The Cathal Bui Summer School 2001 is looking for entries for its short story and poetry competitions, either in Irish or English. The school runs on the first weekend of July at Belcoo, Co Fermanagh, and Blacklion, Co Cavan. There is a prize of £100 and £50 in each section. Entry forms and details of entry fees are available from Writing Competition, Belcoo, Co Fermanagh; Closing date: March 17th.

The Yeats Winter School takes place this weekend in Sligo. If you get to the Sligo Park before 9.30 a.m. today, you'll hear Ann Fogarty, director of the winter school, give a paper entitled "Ancestral houses; Yeats and the poetics of place". In the Yeats Memorial Building at 11.15 a.m. you'll have the opportunity to hear poet Peter Sirr's lecture "Faint harps and silver voice; a winter notebook". Tomorrow the programme includes Ann Fogarty talking on "Ghostly colloquies; Yeats and Seamus Heaney." For more details, telephone 071-42693.

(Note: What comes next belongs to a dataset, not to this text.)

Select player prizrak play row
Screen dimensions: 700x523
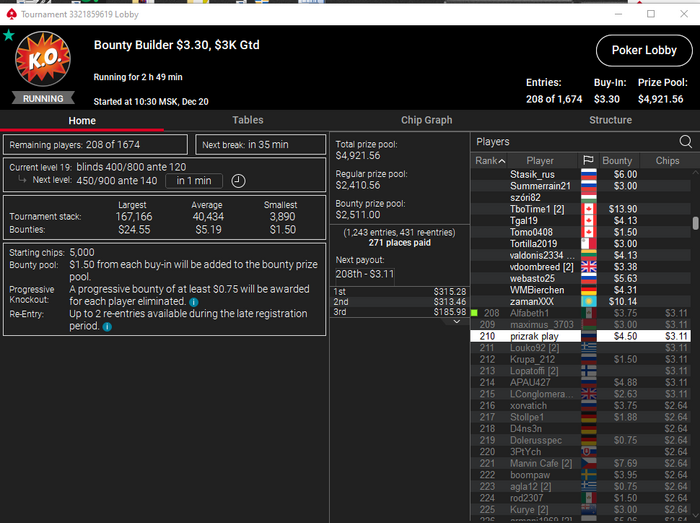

Sadbh has received an e-mail from that august body, Cambridge University Press. Every year, Magdalene College hosts the Parnell Lecture in Irish Studies, which is given by whoever is the Parnell Fellow - or Parnell Lass - that year. Past holders include Denis Donoghue, Helen Vendler, Joe Lee and Edna Longley. The holder this year is Padraig O Riain, of UCC. One of the main research projects O Riain is currently engaged in is chairing a team which is working on a new historical dictionary of Irish place-names. The title of the lecture is "Irish hagiography; a product of conflicting cultures". It takes place at 5.15 p.m. on Monday, February 12th, in Benson Hall, Magdalene College, Cambridge.